The man tried various tactics to get them into the barn. He laid down a trail of Saltine cracker crumbs to direct them. He tried circling behind the birds to drive them to the barn. Nothing worked. He, a huge, alien creature, had terrified them; the birds couldn't comprehend that he actually desired to help. The farmer withdrew to his house and watched the doomed sparrows through a window. As he stared, a thought hit him like lightning from a clear blue sky: If only I could become a bird – one of them – just for a moment. Then I wouldn't frighten them so. I could show them the way to warmth and safety.
At the same moment, another thought dawned on him. He grasped the reason Jesus was born.
(As told by Paul Harvey)
When I read this story this time, it was different than when I read it before. I felt emotion welling up inside of me, and by the time I'd read the last sentence, I was crying. Not tears of pain, but tears of profound joy.

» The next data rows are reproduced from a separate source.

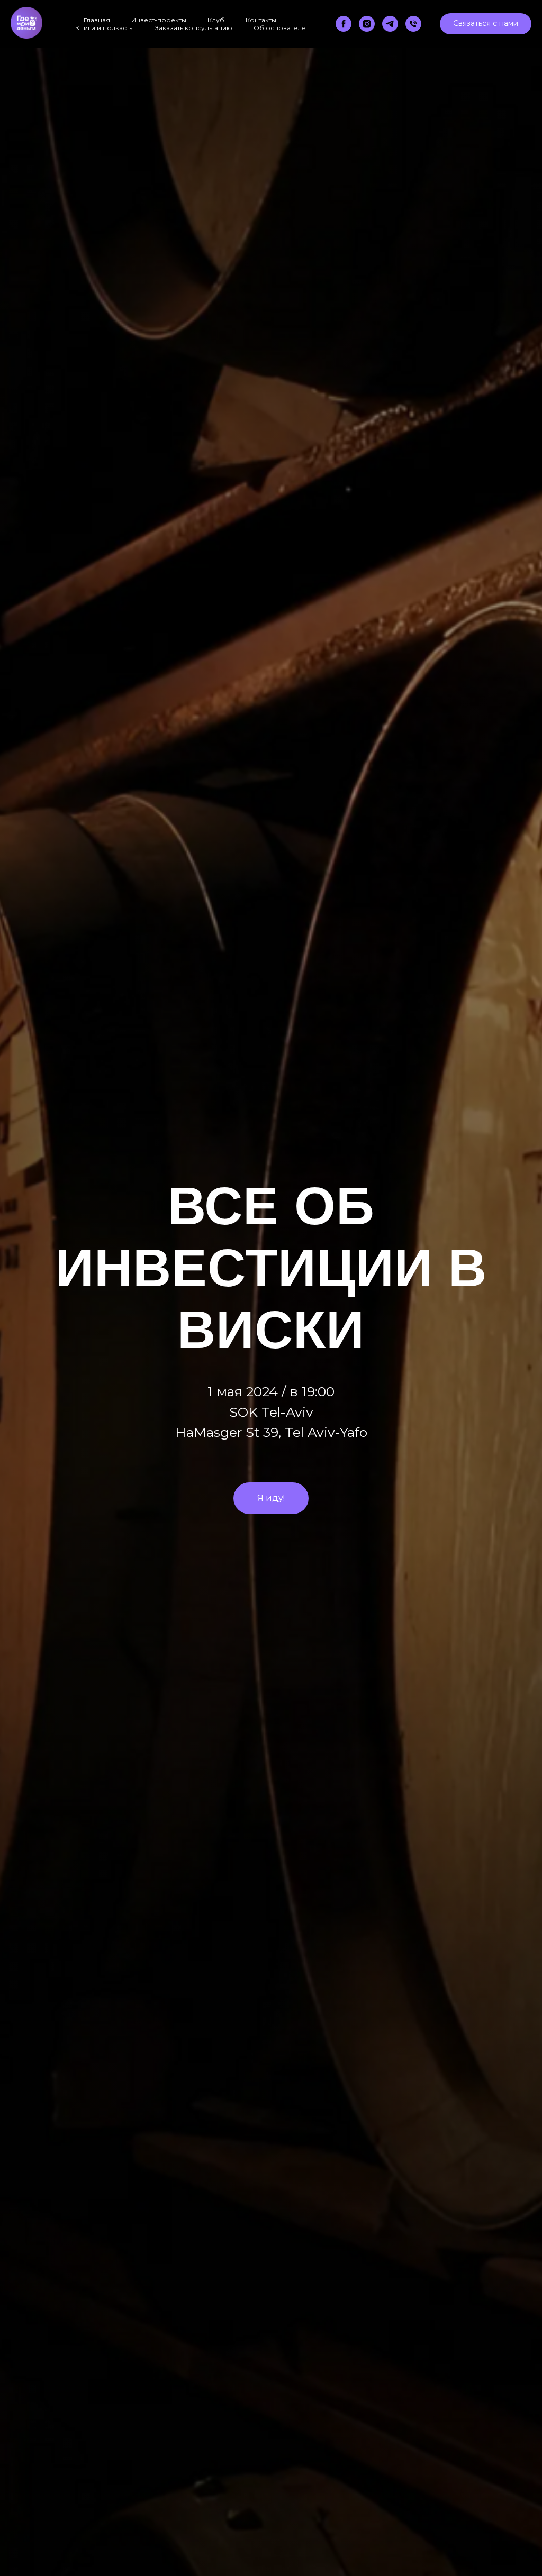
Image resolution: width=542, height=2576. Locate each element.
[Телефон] (413, 24)
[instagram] (367, 24)
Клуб (215, 20)
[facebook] (343, 24)
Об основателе (280, 28)
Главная (97, 20)
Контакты (261, 20)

I'm not someone who cries easily! But here I was, alone in my room at 3am, crying! I didn't know what was going on, until I remembered my prayer from the previous night. "This is crazy!" I thought. "Is God really speaking to me this way?" But I kept on crying and couldn't stop. It must've gone on for 20 minutes. During that time, I finally relented, and made a decision that would change my life. I said "Yes" to God.
I prayed, though I didn't really know what to pray for. As best as I can remember, I prayed for forgiveness for my many sins, thanked God for coming near, and asked Him to never leave. And He still hasn't to this day, despite all my missteps and failings along the way.
When I woke up the next day, I stared out my window for a long time, and wondered what would happen in my life. I have sometimes struggled with questions about my faith since then, but I haven't doubted that something powerful has happened. Not everyone will have an experience like this, and my decision wasn't based only on this emotional experience. This event just helped make my faith sufficient to overcome my fear.
I follow God: I follow Jesus
Upon further reflection, God chose to speak to me in exactly the way that I needed, at the perfect time. God may not always work on our timetable, but His timing is always perfect. And His promises to us always come true. One of those promises is that if you seek Him, you will find Him (Matthew 7:7-8). It is today my humble prayer that you will know God via His only begotten Son, Jesus Christ, and thereby know the intense and life-changing love that God has waiting for you. My road to faith, and since, has not always been easy. But I have never been sorry that I asked God to come near, and He did. In fact, God came nearer than anyone ever expected. He came to us in person, in Jesus.